Last week, after reconfiguring the kernel on the Jetson board, I found out that the system clocks were very off. I figured it was no big deal, and tried to change it from the GUI time settings, and realized I was not able to change the clock at all. I did find some helpful Terminal commands, which are posted below, that changed the clock, but it only did so temporarily. Every time I turned off the board and reopen it, I would see that the clock was back to the incorrect time, somewhere in the year 2000. What was worse than that the time zone clock was also offset. There is a built in clock for the Pacific time zone (it gives the time for Los Angeles), and this clock was off by 4 hours.

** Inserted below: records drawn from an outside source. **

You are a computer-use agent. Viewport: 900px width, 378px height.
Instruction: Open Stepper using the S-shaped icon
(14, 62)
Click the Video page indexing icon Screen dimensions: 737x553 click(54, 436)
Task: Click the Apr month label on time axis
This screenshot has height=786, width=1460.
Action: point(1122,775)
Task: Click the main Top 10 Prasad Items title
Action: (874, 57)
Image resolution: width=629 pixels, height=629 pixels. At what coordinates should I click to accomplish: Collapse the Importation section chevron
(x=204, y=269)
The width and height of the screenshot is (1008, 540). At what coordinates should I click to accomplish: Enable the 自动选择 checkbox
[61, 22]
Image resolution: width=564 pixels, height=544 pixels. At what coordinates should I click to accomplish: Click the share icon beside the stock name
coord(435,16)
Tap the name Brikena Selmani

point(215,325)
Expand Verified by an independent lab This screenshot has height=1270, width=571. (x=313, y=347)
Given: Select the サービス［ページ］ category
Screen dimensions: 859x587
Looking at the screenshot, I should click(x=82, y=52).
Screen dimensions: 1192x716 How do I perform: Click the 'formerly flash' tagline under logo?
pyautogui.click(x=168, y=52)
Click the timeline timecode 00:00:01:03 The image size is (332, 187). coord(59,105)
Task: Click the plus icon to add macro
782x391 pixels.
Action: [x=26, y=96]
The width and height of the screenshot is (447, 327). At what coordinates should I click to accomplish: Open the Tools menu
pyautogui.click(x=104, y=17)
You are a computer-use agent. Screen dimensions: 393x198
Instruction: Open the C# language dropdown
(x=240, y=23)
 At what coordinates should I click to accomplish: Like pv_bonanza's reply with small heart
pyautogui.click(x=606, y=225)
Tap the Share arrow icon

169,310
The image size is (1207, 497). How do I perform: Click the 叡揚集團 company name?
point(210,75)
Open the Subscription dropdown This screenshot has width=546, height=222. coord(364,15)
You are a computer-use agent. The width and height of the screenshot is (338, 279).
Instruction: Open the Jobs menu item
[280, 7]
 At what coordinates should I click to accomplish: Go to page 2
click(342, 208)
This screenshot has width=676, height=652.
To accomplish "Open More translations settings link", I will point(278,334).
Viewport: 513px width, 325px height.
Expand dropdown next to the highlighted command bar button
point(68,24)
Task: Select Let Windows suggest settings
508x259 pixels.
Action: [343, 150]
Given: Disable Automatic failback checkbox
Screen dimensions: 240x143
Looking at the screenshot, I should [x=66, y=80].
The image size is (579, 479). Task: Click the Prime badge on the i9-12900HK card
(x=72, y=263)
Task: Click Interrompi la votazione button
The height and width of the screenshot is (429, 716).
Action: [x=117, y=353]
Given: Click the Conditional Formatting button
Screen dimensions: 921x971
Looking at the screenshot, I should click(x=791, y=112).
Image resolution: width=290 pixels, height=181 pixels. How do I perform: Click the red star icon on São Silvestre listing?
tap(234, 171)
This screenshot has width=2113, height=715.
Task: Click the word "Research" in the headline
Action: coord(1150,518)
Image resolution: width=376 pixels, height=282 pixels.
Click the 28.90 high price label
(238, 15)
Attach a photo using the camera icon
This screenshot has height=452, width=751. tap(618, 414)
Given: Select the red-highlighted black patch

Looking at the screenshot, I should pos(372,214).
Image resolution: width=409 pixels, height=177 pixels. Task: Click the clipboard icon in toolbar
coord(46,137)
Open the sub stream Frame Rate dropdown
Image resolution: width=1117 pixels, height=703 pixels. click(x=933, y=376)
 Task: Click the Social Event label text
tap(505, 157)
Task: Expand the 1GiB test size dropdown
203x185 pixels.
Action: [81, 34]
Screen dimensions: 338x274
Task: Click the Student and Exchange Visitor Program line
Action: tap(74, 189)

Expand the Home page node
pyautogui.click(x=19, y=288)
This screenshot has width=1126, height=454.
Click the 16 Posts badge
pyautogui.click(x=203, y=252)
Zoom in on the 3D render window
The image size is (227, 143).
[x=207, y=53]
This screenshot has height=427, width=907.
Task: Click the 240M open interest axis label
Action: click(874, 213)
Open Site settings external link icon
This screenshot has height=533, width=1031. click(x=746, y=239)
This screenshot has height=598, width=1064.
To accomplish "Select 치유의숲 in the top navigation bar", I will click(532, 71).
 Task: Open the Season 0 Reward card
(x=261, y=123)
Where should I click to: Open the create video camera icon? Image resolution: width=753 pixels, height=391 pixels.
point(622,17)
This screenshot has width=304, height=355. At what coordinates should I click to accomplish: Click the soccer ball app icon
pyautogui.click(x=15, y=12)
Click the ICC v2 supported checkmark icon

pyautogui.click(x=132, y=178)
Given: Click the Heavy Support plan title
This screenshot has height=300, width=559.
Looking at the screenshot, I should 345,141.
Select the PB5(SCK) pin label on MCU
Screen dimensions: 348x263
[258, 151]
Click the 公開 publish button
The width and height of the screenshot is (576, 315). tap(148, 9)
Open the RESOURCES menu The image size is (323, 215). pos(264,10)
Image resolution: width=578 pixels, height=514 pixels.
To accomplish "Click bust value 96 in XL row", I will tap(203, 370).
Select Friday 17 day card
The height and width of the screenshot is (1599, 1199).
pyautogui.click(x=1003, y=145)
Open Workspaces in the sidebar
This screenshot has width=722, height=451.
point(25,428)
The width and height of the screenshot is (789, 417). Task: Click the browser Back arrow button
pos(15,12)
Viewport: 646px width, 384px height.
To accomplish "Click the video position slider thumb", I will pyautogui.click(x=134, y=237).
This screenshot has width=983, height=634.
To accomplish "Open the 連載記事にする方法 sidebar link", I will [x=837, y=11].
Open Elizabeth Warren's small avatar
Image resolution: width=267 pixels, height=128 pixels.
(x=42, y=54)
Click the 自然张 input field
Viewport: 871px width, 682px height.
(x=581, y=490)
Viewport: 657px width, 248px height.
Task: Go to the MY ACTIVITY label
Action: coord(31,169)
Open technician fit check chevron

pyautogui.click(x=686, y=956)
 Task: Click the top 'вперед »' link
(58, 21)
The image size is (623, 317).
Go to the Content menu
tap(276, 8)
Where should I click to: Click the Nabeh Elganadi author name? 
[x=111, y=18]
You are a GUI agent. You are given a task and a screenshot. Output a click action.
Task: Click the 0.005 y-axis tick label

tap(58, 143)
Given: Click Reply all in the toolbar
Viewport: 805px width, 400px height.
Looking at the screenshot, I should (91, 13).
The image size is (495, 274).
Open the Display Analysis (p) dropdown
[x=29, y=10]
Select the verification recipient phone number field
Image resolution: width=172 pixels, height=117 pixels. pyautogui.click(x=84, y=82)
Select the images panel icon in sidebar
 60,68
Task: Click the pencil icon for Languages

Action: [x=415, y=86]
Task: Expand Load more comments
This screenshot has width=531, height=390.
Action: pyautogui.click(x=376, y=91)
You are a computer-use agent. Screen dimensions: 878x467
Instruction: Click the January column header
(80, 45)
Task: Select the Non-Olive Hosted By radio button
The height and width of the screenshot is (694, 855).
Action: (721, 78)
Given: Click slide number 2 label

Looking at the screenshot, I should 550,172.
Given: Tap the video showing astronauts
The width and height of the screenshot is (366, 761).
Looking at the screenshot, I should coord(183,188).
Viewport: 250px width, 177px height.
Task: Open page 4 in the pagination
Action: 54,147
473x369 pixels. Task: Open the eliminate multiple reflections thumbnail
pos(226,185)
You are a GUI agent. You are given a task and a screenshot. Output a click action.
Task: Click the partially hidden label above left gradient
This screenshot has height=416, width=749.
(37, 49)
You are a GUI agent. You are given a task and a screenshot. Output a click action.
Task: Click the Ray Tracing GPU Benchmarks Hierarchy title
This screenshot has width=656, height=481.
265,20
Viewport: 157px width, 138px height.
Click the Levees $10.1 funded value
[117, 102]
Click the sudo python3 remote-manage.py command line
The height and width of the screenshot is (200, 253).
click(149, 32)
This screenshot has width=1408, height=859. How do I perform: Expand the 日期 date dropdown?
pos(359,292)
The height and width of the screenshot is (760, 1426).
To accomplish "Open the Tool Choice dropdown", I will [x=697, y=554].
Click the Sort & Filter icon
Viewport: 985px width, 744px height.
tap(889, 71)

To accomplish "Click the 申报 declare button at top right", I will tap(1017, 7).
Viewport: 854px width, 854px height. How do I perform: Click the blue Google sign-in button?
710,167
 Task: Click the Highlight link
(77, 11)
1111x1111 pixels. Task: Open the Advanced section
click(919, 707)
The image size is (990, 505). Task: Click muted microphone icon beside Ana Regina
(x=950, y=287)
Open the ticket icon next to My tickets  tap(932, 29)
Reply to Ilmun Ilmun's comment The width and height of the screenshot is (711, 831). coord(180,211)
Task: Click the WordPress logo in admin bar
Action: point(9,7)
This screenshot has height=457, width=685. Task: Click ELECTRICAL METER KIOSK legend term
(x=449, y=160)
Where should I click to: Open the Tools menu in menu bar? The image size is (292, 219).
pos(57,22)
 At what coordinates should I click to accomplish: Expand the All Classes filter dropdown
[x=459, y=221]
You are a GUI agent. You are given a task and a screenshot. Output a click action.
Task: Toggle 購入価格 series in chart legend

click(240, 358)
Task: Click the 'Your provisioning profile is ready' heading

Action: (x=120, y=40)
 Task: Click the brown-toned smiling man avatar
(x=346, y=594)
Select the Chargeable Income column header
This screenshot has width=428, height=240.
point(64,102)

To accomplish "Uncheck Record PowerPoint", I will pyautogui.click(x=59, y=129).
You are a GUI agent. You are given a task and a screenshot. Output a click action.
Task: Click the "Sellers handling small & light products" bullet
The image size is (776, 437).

I needed to download OpenGL to view some of the graphic demos that came with the CUDA install, but the download would not work because it said I was trying to "download a file from the future". Sounded awesome, but in reality was quite frustrating after the second or third time it happened. In order to fix the system clocks, I ran a few commands in the Terminal window, also shown below.

Terminal Commands

In order to manually fix date =

# sudo date -s "YYYY-MM-DD hh:mm:ss" 
(year-month-day hour-minute-second)

In order to configure time zone (opens up pseudo GUI, must use keyboard) = (512/16, 512/8) = (32, 64)

# dpkg-reconfigure tzdata

In order to install NTP (permanently fix clock)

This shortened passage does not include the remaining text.